SUPPLIED DATA START

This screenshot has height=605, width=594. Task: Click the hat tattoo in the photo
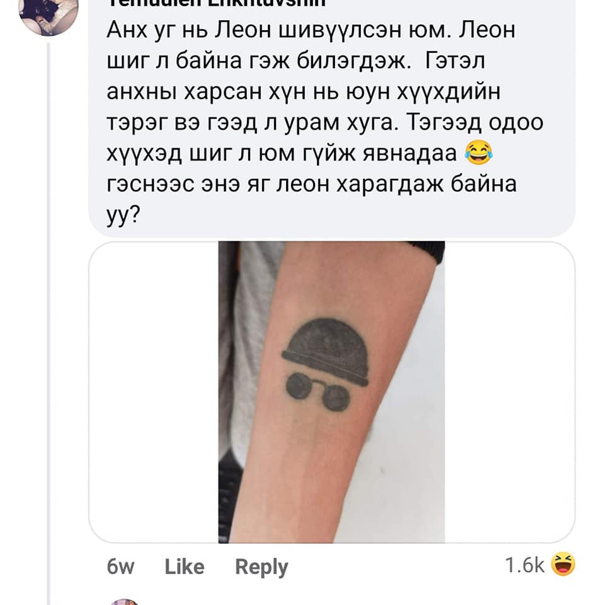click(x=326, y=351)
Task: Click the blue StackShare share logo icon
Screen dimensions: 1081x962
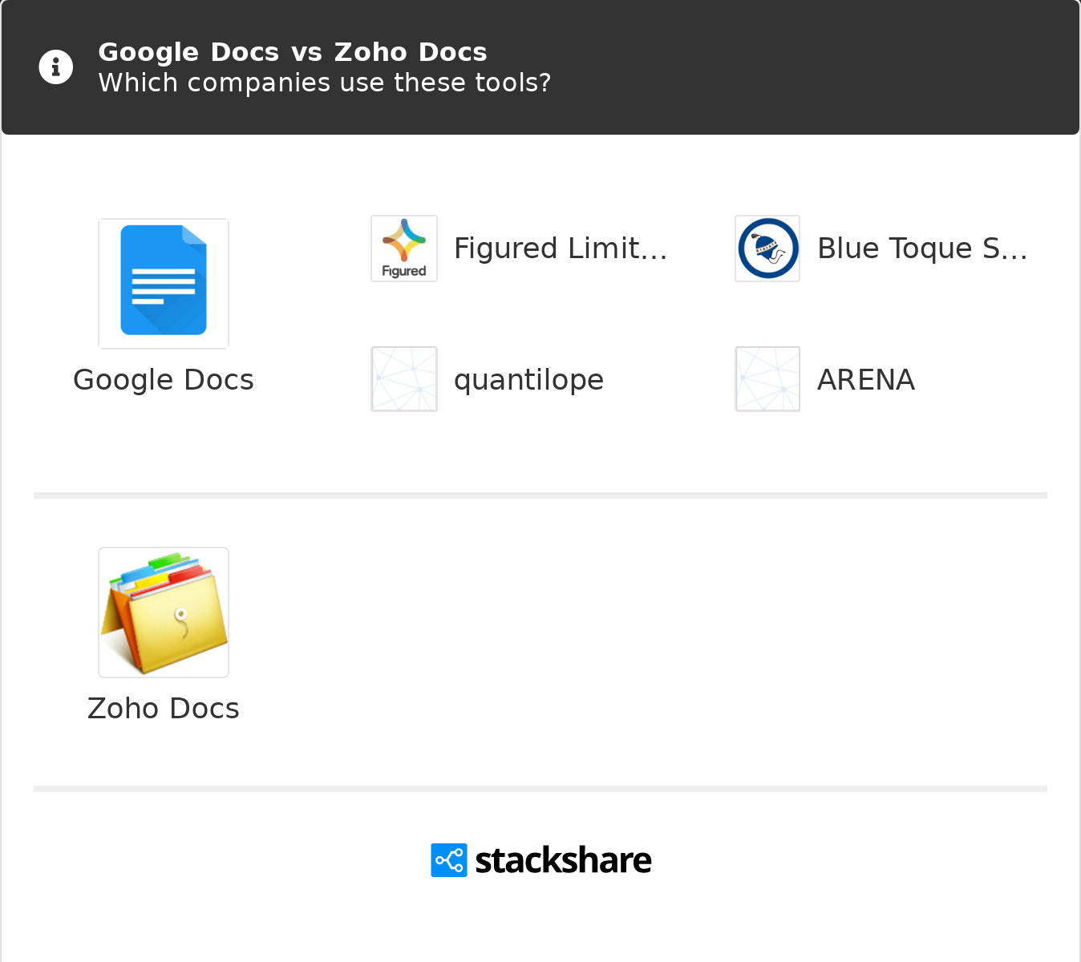Action: pos(449,860)
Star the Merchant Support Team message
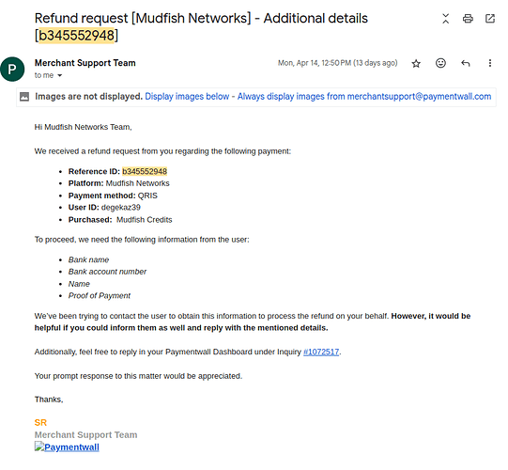The image size is (508, 470). pos(416,63)
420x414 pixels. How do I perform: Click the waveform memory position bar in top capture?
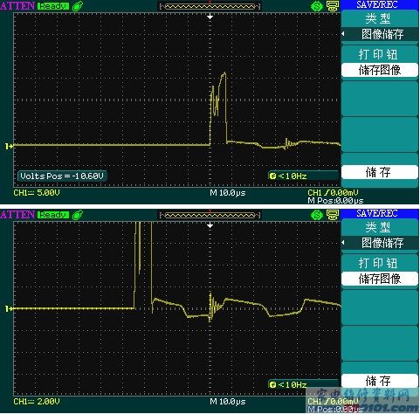pyautogui.click(x=210, y=6)
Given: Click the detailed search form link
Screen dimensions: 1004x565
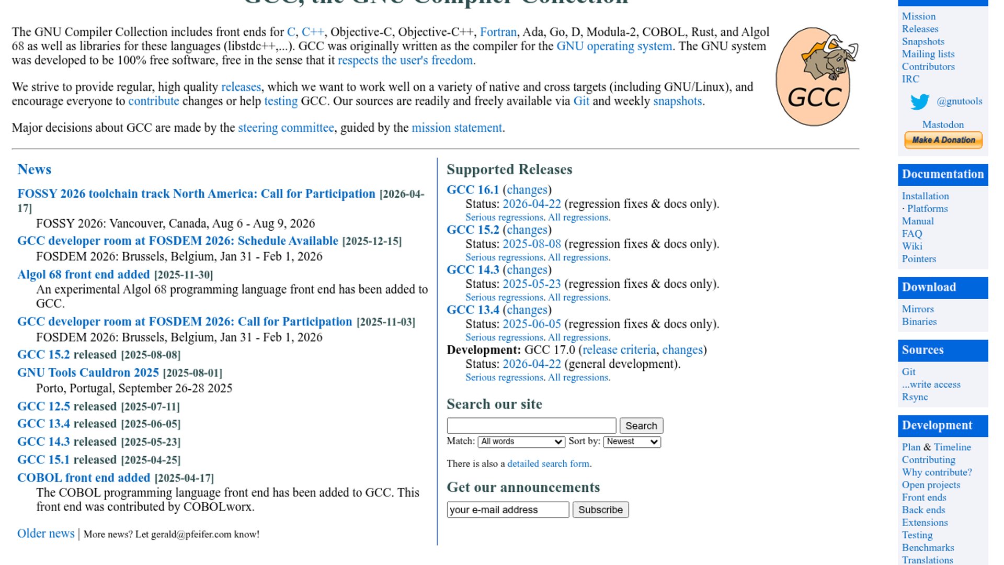Looking at the screenshot, I should (x=548, y=464).
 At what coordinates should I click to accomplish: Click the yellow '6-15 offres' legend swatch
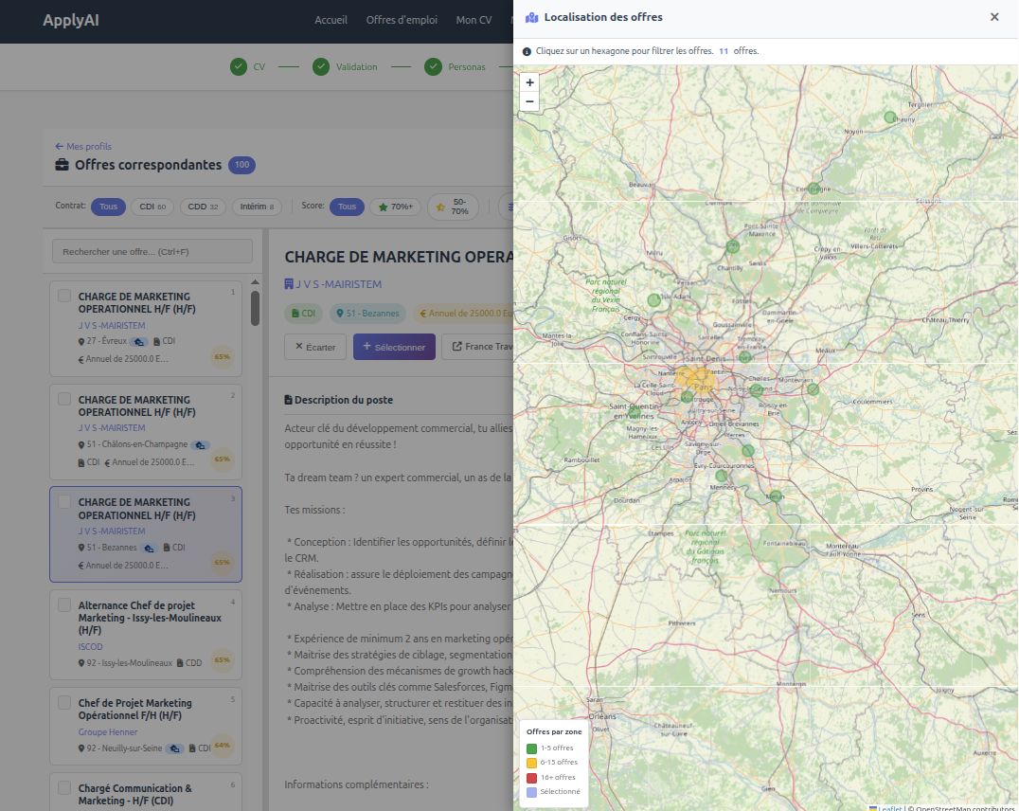pyautogui.click(x=531, y=762)

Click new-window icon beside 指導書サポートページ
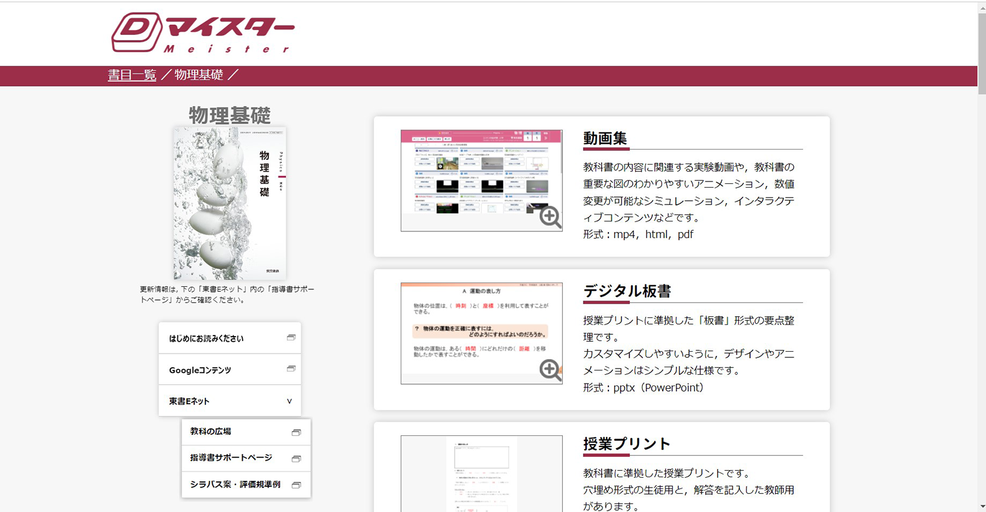tap(296, 458)
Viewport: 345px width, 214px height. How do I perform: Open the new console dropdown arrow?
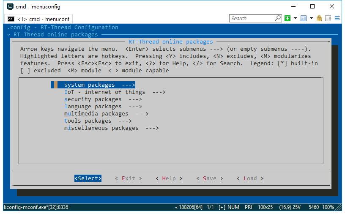295,18
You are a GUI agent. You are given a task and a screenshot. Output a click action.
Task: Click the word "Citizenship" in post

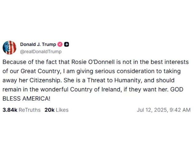(45, 80)
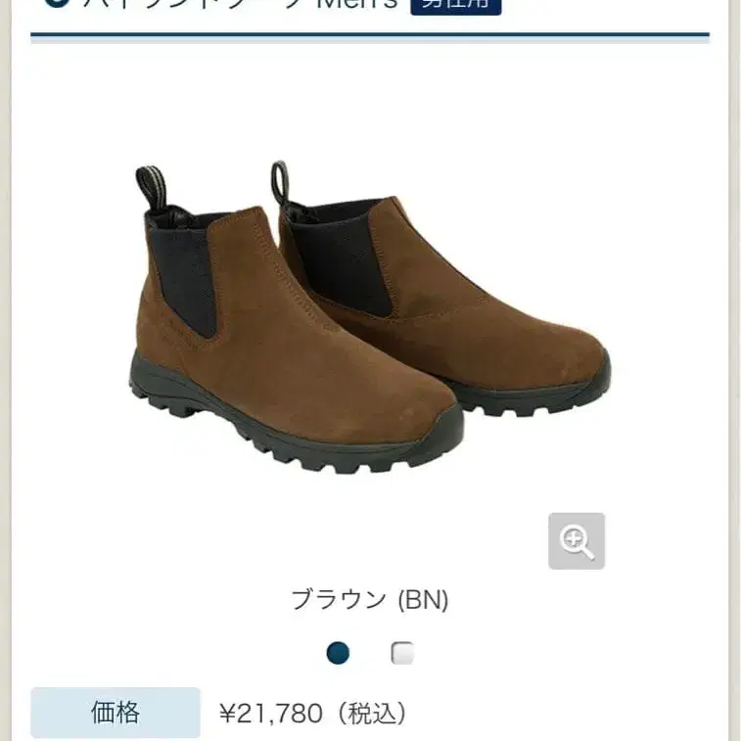Click the striped pull loop on left boot
Image resolution: width=741 pixels, height=741 pixels.
click(x=151, y=188)
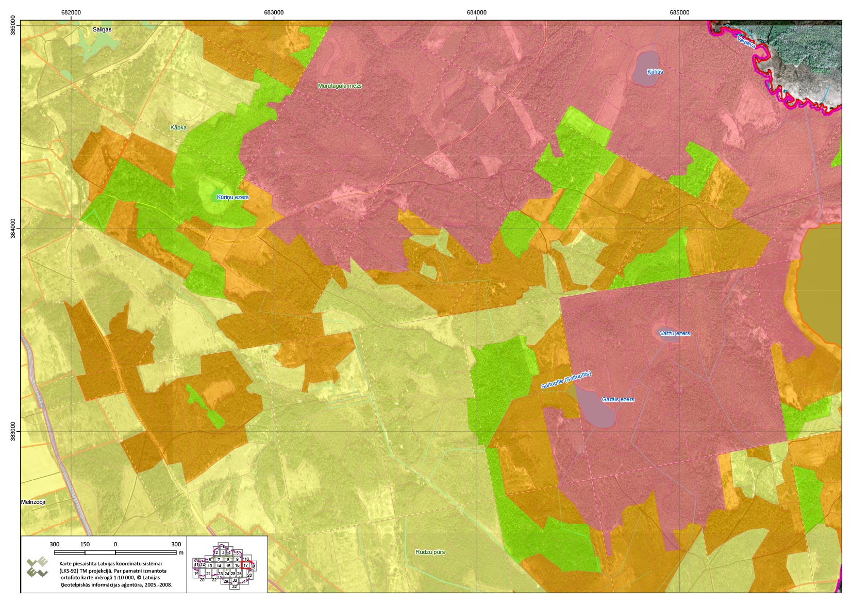The image size is (852, 603).
Task: Select the Rudzu pūrs label
Action: 430,552
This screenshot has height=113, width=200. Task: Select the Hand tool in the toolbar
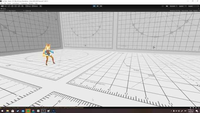pos(2,6)
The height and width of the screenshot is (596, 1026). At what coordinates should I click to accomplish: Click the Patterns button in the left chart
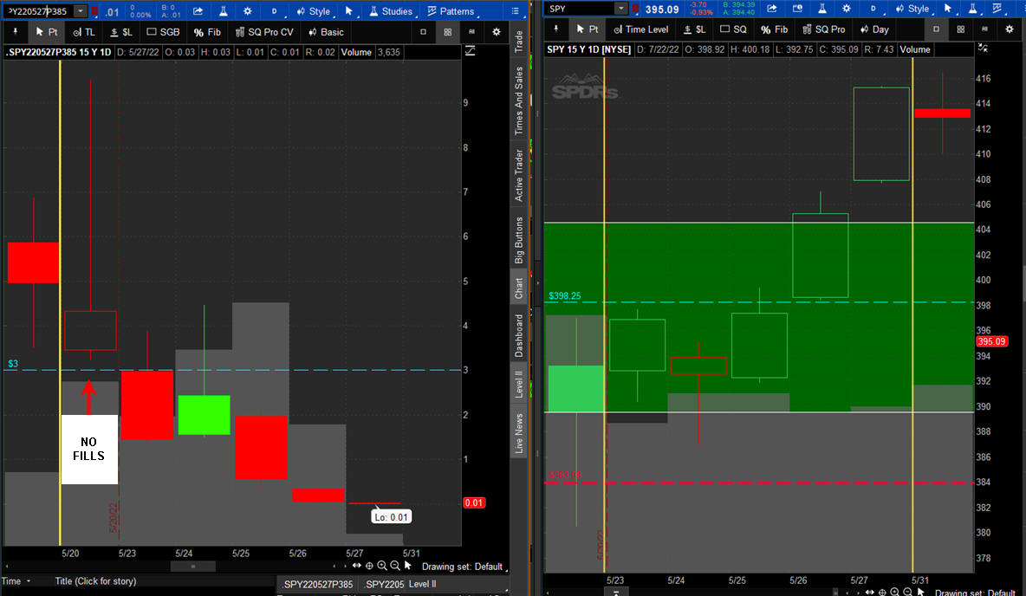(x=451, y=11)
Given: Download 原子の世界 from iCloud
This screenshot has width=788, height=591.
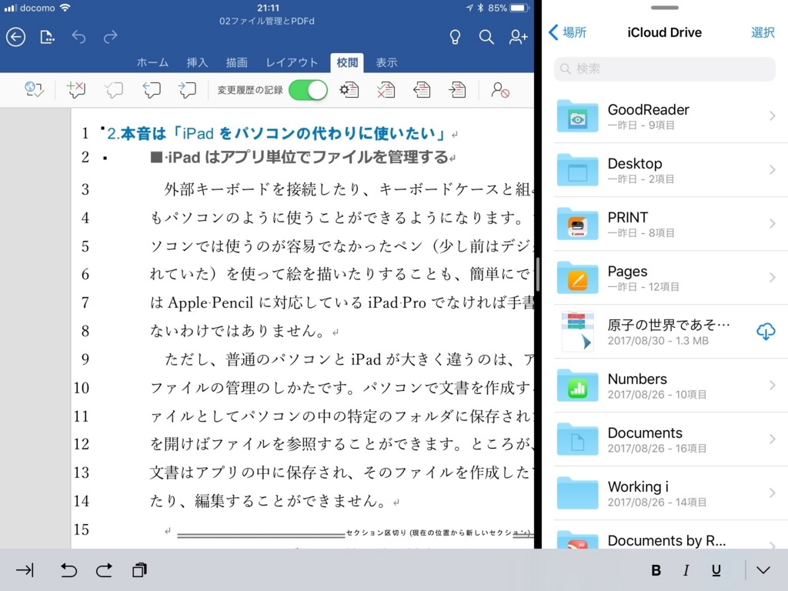Looking at the screenshot, I should click(766, 331).
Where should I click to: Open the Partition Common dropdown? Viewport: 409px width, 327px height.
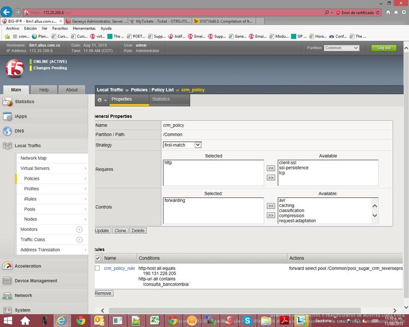coord(341,48)
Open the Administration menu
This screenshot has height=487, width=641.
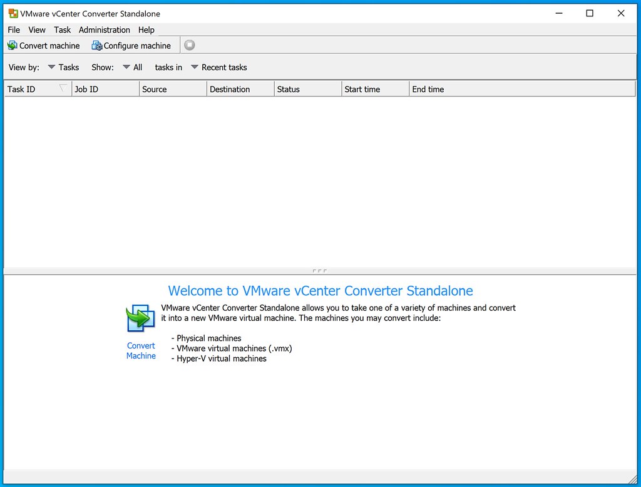pos(104,29)
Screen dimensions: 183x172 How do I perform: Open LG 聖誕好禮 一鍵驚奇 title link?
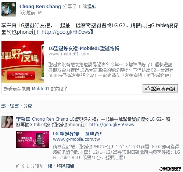[x=78, y=134]
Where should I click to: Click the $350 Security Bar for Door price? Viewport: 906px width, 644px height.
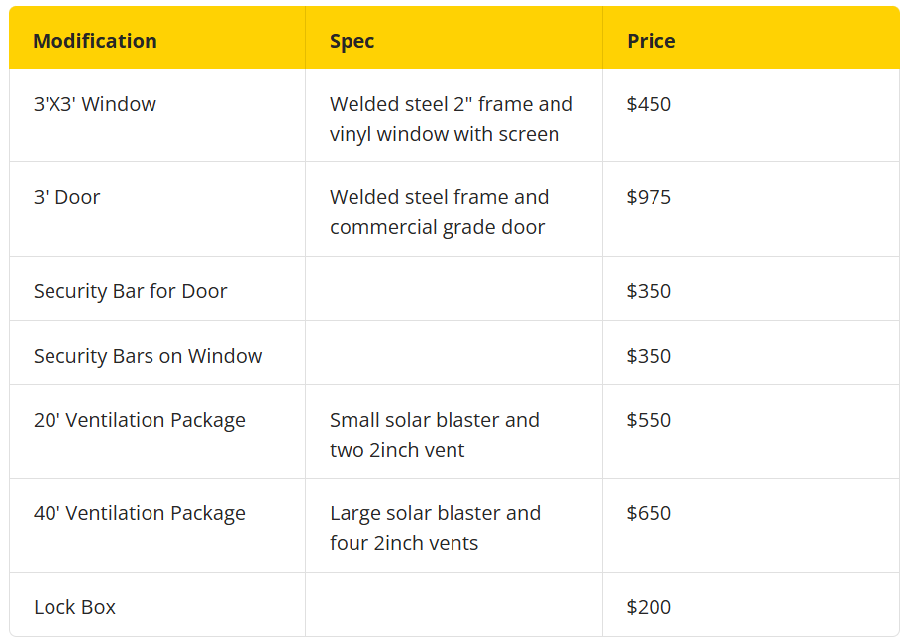(x=649, y=291)
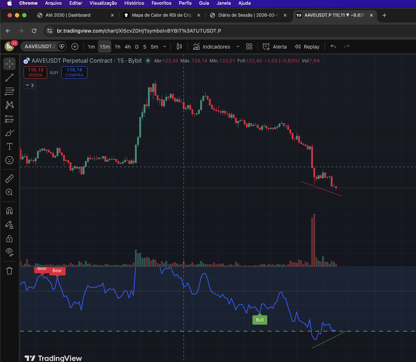
Task: Hide all drawings with eye icon
Action: pyautogui.click(x=9, y=251)
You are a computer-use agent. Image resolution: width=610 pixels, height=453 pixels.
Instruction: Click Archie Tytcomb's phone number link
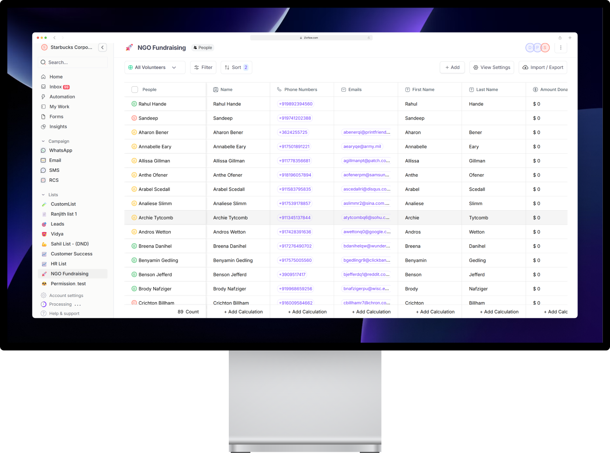295,217
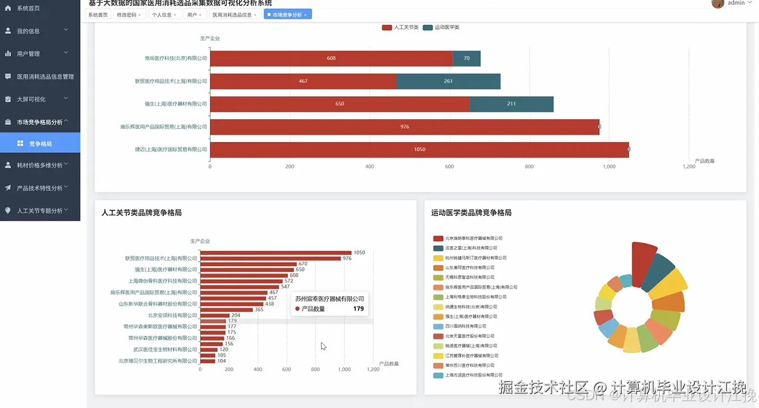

SUPPLIED DATA END

*TASK DIRECTIONS*
Lines that hold "agent" are the ones to copy, so pick each out from the data.

*RESULT*
You are a GUI agent. You are given a task and a screenshot. Output a click action.
You are a computer-use agent. Image resolution: width=610 pixels, height=453 pixels.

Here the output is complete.